=== 数据记录 ===

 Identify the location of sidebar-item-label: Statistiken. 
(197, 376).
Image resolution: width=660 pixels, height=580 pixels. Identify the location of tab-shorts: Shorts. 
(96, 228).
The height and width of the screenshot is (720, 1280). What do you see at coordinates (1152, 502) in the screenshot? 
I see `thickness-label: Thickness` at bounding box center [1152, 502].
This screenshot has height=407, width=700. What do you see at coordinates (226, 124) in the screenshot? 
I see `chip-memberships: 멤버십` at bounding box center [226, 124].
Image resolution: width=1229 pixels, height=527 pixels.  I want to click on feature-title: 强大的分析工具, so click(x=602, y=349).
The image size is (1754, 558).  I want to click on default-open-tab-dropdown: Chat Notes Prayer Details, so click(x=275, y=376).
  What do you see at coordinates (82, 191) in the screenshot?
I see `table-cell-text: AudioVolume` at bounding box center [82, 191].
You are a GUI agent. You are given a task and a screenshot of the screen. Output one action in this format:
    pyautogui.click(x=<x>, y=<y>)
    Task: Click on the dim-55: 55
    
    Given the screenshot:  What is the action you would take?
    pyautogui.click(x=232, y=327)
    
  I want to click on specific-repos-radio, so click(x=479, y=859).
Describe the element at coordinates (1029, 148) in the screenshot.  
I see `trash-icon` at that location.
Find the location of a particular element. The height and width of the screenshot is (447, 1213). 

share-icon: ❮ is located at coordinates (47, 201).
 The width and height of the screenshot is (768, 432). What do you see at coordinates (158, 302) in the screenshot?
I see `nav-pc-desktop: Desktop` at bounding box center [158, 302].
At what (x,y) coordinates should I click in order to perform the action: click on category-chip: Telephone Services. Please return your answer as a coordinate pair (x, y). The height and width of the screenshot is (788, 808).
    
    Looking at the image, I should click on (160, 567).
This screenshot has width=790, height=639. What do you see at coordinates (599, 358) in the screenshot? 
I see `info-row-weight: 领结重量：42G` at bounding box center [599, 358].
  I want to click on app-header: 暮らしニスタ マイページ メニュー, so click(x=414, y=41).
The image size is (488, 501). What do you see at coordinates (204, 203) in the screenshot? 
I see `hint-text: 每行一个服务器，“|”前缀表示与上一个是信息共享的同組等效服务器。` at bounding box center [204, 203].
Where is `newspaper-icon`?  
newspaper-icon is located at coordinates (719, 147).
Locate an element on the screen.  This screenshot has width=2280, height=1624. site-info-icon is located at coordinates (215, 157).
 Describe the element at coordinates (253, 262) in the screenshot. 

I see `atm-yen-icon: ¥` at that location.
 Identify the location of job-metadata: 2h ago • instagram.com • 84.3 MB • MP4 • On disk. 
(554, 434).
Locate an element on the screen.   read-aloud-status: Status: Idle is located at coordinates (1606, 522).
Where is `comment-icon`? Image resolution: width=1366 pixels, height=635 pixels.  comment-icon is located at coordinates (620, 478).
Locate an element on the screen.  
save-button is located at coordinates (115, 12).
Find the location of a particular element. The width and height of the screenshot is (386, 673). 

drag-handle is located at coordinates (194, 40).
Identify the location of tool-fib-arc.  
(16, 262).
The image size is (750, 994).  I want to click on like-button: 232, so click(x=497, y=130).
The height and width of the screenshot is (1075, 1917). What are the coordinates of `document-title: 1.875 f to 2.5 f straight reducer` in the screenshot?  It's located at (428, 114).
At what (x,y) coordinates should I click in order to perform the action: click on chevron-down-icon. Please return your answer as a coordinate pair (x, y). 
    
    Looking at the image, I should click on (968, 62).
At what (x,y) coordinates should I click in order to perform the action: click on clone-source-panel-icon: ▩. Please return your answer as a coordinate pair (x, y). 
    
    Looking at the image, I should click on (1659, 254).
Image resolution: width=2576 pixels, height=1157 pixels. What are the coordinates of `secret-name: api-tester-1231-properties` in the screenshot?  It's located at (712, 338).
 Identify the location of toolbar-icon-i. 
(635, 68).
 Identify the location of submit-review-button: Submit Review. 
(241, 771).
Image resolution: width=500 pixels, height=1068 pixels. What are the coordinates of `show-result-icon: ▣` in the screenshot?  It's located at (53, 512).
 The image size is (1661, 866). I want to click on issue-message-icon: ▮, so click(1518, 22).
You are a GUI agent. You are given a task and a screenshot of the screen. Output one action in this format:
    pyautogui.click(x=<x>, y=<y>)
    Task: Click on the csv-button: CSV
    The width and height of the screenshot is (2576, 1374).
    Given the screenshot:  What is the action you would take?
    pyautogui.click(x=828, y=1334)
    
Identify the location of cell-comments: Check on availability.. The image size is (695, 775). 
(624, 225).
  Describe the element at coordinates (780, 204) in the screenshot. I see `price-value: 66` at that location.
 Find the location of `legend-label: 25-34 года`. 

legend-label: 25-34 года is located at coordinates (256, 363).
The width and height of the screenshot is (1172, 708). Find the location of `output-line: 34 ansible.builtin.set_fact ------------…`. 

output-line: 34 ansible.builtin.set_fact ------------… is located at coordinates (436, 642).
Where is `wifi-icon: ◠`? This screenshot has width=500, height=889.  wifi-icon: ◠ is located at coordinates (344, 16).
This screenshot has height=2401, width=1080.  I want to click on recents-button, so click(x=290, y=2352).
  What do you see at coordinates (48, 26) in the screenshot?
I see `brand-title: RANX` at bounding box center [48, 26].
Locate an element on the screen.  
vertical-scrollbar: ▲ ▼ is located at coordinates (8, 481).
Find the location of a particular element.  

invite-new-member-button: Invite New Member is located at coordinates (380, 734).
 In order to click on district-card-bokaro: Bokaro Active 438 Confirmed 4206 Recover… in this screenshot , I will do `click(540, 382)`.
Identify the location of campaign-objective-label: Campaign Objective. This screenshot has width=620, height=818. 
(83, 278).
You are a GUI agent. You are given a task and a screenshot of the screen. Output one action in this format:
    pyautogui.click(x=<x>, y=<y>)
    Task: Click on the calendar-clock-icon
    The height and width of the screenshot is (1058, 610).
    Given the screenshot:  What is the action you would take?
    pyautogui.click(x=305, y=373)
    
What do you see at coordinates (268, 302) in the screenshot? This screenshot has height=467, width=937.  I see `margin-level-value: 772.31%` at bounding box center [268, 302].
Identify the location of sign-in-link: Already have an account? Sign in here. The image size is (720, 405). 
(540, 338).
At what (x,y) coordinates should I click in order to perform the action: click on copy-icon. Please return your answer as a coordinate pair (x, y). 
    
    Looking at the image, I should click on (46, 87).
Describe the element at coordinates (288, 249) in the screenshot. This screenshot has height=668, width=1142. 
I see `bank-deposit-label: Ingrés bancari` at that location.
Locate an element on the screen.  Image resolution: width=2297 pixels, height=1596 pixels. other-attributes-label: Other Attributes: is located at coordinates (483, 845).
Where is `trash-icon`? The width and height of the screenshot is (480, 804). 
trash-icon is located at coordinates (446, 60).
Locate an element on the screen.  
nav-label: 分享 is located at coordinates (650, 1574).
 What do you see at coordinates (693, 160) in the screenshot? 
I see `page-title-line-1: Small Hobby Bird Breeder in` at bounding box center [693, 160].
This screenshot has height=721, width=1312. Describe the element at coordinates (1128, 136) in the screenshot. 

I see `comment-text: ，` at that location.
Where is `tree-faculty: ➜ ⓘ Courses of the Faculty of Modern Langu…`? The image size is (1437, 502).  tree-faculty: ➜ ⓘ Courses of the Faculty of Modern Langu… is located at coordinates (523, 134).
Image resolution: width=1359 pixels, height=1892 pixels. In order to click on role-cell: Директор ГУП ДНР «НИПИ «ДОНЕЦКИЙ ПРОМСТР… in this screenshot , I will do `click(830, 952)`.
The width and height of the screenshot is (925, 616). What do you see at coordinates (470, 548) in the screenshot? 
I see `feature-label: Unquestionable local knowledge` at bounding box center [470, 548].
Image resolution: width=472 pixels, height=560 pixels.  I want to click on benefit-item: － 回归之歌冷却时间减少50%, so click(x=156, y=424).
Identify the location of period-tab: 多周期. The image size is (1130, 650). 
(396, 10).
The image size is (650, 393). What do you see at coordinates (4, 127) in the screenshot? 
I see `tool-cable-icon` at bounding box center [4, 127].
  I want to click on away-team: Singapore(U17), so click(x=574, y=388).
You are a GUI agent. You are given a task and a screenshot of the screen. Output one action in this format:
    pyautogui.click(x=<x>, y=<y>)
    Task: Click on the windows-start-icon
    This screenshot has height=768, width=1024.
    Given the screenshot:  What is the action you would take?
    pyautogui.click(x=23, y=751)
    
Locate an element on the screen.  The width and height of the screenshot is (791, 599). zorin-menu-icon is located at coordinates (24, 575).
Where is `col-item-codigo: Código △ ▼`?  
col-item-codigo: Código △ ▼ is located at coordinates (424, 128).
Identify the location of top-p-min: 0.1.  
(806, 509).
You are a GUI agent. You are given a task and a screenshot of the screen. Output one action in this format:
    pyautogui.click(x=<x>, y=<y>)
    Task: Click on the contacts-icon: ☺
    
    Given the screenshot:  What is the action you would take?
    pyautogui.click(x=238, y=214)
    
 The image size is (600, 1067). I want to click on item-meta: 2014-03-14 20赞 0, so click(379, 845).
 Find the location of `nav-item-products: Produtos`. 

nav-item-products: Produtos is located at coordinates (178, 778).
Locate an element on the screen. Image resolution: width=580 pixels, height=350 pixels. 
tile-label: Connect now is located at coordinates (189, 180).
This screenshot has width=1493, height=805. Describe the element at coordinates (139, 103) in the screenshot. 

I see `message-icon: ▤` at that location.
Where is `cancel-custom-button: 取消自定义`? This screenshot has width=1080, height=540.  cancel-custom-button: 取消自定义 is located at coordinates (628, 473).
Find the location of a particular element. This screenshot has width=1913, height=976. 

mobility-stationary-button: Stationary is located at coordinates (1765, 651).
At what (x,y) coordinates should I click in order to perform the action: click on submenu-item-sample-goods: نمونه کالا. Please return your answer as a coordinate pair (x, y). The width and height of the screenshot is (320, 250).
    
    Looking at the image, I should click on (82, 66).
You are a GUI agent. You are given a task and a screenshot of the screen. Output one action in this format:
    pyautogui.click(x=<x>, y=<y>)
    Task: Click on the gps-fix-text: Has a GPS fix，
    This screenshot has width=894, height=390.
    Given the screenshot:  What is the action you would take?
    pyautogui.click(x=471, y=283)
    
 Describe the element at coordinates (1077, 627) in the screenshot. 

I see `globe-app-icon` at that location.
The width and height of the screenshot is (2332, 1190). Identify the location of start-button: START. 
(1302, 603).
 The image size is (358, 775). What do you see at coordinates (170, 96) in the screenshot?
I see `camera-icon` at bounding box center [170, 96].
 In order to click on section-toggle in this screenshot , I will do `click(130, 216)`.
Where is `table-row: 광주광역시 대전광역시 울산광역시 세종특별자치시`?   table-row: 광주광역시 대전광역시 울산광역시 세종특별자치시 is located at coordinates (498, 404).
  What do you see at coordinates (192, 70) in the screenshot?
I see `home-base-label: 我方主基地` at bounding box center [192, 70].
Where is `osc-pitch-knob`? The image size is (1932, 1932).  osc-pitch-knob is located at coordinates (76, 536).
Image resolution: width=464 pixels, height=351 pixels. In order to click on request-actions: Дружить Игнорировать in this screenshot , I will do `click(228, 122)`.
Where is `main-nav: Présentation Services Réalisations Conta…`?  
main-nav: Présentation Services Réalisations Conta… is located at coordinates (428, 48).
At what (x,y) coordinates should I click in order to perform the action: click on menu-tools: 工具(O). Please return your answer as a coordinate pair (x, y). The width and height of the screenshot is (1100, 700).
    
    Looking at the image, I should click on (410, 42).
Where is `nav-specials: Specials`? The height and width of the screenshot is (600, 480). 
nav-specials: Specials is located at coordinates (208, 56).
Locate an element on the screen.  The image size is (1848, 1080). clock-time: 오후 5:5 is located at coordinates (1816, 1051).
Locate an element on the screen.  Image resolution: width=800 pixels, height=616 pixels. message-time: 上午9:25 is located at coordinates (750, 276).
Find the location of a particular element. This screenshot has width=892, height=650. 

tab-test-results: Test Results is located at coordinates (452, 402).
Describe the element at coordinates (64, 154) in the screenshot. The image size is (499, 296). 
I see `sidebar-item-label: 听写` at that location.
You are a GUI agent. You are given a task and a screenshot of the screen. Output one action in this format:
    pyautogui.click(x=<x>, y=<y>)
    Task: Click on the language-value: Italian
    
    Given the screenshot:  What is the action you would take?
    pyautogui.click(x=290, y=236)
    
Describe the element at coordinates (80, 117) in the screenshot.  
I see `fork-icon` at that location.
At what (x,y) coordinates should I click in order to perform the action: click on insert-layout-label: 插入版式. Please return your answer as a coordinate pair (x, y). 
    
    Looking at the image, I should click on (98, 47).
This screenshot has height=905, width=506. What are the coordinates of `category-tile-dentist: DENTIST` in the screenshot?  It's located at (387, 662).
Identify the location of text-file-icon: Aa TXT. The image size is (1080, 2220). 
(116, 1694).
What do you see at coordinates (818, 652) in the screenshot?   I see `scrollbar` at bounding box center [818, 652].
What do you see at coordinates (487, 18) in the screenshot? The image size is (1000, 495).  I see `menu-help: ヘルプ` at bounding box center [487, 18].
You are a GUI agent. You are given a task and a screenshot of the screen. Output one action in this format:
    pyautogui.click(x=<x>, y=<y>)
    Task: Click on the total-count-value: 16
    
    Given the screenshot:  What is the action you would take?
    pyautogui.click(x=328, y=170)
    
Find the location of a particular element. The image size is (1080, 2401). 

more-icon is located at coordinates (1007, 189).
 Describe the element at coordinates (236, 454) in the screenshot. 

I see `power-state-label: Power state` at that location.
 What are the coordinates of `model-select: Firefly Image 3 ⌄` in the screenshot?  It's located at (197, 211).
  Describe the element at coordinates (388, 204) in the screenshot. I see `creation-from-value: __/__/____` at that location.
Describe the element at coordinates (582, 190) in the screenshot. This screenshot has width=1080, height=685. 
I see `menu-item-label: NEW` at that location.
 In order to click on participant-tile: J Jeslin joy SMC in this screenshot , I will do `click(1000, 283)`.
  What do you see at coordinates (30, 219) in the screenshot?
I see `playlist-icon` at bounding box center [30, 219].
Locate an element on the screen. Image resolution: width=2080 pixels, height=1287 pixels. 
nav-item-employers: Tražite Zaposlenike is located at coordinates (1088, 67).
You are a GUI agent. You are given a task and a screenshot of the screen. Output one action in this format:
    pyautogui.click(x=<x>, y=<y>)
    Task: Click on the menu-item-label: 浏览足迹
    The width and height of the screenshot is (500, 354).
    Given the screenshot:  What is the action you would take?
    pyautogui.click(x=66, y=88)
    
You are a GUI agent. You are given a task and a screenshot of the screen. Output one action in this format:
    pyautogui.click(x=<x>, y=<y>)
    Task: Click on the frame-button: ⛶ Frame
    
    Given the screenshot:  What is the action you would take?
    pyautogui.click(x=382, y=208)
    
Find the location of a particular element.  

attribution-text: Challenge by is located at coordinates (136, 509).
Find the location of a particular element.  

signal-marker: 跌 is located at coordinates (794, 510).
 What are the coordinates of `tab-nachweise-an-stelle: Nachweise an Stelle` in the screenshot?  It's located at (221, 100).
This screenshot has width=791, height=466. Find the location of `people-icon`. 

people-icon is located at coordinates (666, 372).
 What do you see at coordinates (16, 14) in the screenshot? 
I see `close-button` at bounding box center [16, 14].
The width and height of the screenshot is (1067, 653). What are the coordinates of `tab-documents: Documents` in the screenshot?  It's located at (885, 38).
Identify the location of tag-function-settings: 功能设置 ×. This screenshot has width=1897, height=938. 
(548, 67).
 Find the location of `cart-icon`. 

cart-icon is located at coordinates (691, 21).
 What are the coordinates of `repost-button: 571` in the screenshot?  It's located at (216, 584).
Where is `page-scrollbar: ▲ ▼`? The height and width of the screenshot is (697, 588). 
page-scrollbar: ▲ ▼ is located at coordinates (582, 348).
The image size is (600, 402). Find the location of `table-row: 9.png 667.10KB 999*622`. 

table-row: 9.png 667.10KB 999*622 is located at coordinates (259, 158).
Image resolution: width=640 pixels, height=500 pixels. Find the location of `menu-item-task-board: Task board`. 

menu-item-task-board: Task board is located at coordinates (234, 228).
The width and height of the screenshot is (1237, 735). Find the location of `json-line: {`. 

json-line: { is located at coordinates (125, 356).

===

**练习说明:** 请更新从包含“Identify the location of tag-function-settings: 功能设置”的那一行到最后一行为止的数据行：将其中的“Find the location of”一律替换为“Locate”，其余部分保持原样。

**作答内容:**
Identify the location of tag-function-settings: 功能设置 ×. This screenshot has width=1897, height=938. 
(548, 67).
 Locate `cart-icon`. 

cart-icon is located at coordinates (691, 21).
 What are the coordinates of `repost-button: 571` in the screenshot?  It's located at (216, 584).
Where is `page-scrollbar: ▲ ▼`? The height and width of the screenshot is (697, 588). 
page-scrollbar: ▲ ▼ is located at coordinates (582, 348).
The image size is (600, 402). Locate `table-row: 9.png 667.10KB 999*622`. 

table-row: 9.png 667.10KB 999*622 is located at coordinates (259, 158).
Image resolution: width=640 pixels, height=500 pixels. Locate `menu-item-task-board: Task board`. 

menu-item-task-board: Task board is located at coordinates (234, 228).
The width and height of the screenshot is (1237, 735). Locate `json-line: {`. 

json-line: { is located at coordinates (125, 356).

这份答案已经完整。